DAVID FIELD WASHINGTON

The US Justice department's landmark predatory pricing suit against American Airlines and its parent AMR Corp will not get its day in court: a federal judge dismissed the two-year-old antitrust case.

Hearings on the case, the first alleging predatory pricing by an airline since deregulation, had been set to start 22 May. Brought by the Clinton Administration trustbusters who brought the Microsoft case, it charged that American incurred significant short-term loses in the late 1990s so that it could keep three low-cost challengers out of its Dallas/Fort Worth (DFW) hub. Of the three - Sun Jet International, Vanguard Airlines and Western Pacific Airlines - only Vanguard is still in business.

American, said the government, had cut prices and added flights after Vanguard's September 1996 announcement that it would add services in the DFW market. When Vanguard abandoned its plans, American raised prices and trimmed capacity, cutting capacity on some routes by 30% and raising fares by up to 50%.

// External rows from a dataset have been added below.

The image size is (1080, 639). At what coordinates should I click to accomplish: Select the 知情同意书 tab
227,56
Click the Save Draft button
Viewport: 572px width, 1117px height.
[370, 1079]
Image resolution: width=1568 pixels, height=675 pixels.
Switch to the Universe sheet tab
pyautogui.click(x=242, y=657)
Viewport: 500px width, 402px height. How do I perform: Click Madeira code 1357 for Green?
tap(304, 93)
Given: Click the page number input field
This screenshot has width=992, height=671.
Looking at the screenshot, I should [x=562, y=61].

But US District Judge Thomas Marten, sitting in Wichita, Kansas, ruled that American had not engaged in predatory below-cost pricing. The government's claim failed "since the evidence establishes that American's conduct - meeting the competition's prices - is precisely the sort of activity the antitrust laws are intended to encourage."

The government built much of its case on the claim that American deterred these three carriers and other potential competitors with its reputation for aggressive pricing If accepted, that reasoning, held the judge, would have led to "self-serving complaints about reputation by a defendant's competitors".

The government's "theory of liability by reputation is not the law and should not be," Marten said. The theory, if adopted, would chill the very competition that antitrust law seeks to encourage. American stressed that while it talked tough, that was vastly different from unfair practices.

George Washington University antitrust expert Bill Kovacic said that if the government had prevailed on the reputation theory, it would have created a novel antitrust doctrine, "one that presents real conceptual difficulty".

The government also said that American staff were sent to count the number of passengers boarding flights of low-cost competitors such as Western Pacific. But the judge noted such ramp counts are a common airline industry way to monitor and meet competition.

The government charge "that an established competitor should not and indeed cannot deviate from its existing market strategy in the face of aggressive price-cutting by a new entrant, represents a whole new mid-game spin on time-honoured rules," Judge Marten concluded.

If the case had gone to trial, Kovacic says, the result is likely to have been the same, given the difficulty in proving below-cost pricing.

The government has until at least the end of June to appeal against Judge Marten's decision. A Justice Department spokeswoman said no decision had been made.

The American Antitrust Institute's Bert Foer, a critic of airline policy, says that the suit represented another attempt by the government to pry loose the control of dominant carriers over the hubs. "Something will have to be done, perhaps legislatively," said Foer.